Transcribe the listing precisely, entry by entry.

======

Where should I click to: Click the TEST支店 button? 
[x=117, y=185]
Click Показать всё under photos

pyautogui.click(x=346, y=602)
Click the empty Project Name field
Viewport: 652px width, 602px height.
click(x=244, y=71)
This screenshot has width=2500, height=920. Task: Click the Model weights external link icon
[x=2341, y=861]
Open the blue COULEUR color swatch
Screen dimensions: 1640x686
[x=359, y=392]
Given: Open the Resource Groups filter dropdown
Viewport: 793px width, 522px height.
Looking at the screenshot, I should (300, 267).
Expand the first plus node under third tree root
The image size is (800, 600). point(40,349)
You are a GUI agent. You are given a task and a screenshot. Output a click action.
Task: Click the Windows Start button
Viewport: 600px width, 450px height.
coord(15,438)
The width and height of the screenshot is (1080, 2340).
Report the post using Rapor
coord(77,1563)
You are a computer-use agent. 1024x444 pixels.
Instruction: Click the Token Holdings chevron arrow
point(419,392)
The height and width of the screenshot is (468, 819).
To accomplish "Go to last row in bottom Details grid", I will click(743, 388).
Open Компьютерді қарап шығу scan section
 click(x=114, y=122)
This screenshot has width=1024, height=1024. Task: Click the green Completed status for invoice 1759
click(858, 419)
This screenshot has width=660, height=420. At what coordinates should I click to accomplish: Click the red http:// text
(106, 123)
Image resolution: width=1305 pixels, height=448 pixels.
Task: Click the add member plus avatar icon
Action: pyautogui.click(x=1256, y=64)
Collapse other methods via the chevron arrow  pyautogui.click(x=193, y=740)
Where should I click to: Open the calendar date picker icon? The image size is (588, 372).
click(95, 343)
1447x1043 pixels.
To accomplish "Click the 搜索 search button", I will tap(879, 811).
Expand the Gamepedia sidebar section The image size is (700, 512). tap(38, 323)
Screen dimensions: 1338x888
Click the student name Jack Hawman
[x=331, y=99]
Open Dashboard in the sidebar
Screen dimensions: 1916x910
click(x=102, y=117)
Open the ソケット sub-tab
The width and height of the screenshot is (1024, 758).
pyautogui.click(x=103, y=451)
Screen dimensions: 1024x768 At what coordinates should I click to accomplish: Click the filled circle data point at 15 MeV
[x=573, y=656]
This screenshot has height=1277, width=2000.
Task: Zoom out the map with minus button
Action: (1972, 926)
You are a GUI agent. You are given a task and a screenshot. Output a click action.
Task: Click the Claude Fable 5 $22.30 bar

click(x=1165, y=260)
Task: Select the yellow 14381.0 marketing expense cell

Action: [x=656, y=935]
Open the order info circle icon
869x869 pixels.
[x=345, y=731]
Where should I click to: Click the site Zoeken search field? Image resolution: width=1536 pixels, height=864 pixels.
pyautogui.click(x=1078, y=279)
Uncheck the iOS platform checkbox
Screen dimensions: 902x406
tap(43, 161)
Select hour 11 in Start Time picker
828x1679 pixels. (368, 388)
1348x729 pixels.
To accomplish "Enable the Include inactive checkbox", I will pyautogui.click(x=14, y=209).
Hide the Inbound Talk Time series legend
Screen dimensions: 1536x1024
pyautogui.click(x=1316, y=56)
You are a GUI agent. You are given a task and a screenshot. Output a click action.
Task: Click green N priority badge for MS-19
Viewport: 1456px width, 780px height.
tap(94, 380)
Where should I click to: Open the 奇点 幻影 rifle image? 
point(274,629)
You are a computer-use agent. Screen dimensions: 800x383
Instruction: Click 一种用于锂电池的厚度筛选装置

======

FINISHED EXERCISE:
Where should I click to: Click the TEST支店 button? 
[x=117, y=185]
Click Показать всё under photos

pyautogui.click(x=346, y=602)
Click the empty Project Name field
Viewport: 652px width, 602px height.
click(x=244, y=71)
This screenshot has width=2500, height=920. Task: Click the Model weights external link icon
[x=2341, y=861]
Open the blue COULEUR color swatch
Screen dimensions: 1640x686
[x=359, y=392]
Given: Open the Resource Groups filter dropdown
Viewport: 793px width, 522px height.
Looking at the screenshot, I should (300, 267).
Expand the first plus node under third tree root
The image size is (800, 600). point(40,349)
You are a GUI agent. You are given a task and a screenshot. Output a click action.
Task: Click the Windows Start button
Viewport: 600px width, 450px height.
coord(15,438)
The width and height of the screenshot is (1080, 2340).
Report the post using Rapor
coord(77,1563)
You are a computer-use agent. 1024x444 pixels.
Instruction: Click the Token Holdings chevron arrow
point(419,392)
The height and width of the screenshot is (468, 819).
To accomplish "Go to last row in bottom Details grid", I will click(743, 388).
Open Компьютерді қарап шығу scan section
 click(x=114, y=122)
This screenshot has width=1024, height=1024. Task: Click the green Completed status for invoice 1759
click(858, 419)
This screenshot has width=660, height=420. At what coordinates should I click to accomplish: Click the red http:// text
(106, 123)
Image resolution: width=1305 pixels, height=448 pixels.
Task: Click the add member plus avatar icon
Action: pyautogui.click(x=1256, y=64)
Collapse other methods via the chevron arrow  pyautogui.click(x=193, y=740)
Where should I click to: Open the calendar date picker icon? The image size is (588, 372).
click(95, 343)
1447x1043 pixels.
To accomplish "Click the 搜索 search button", I will tap(879, 811).
Expand the Gamepedia sidebar section The image size is (700, 512). tap(38, 323)
Screen dimensions: 1338x888
Click the student name Jack Hawman
[x=331, y=99]
Open Dashboard in the sidebar
Screen dimensions: 1916x910
click(x=102, y=117)
Open the ソケット sub-tab
The width and height of the screenshot is (1024, 758).
pyautogui.click(x=103, y=451)
Screen dimensions: 1024x768 At what coordinates should I click to accomplish: Click the filled circle data point at 15 MeV
[x=573, y=656]
This screenshot has height=1277, width=2000.
Task: Zoom out the map with minus button
Action: (1972, 926)
You are a GUI agent. You are given a task and a screenshot. Output a click action.
Task: Click the Claude Fable 5 $22.30 bar

click(x=1165, y=260)
Task: Select the yellow 14381.0 marketing expense cell

Action: [x=656, y=935]
Open the order info circle icon
869x869 pixels.
[x=345, y=731]
Where should I click to: Click the site Zoeken search field? Image resolution: width=1536 pixels, height=864 pixels.
pyautogui.click(x=1078, y=279)
Uncheck the iOS platform checkbox
Screen dimensions: 902x406
tap(43, 161)
Select hour 11 in Start Time picker
828x1679 pixels. (368, 388)
1348x729 pixels.
To accomplish "Enable the Include inactive checkbox", I will pyautogui.click(x=14, y=209).
Hide the Inbound Talk Time series legend
Screen dimensions: 1536x1024
pyautogui.click(x=1316, y=56)
You are a GUI agent. You are given a task and a screenshot. Output a click action.
Task: Click green N priority badge for MS-19
Viewport: 1456px width, 780px height.
tap(94, 380)
Where should I click to: Open the 奇点 幻影 rifle image? 
point(274,629)
You are a computer-use agent. Screen dimensions: 800x383
Instruction: Click 一种用于锂电池的厚度筛选装置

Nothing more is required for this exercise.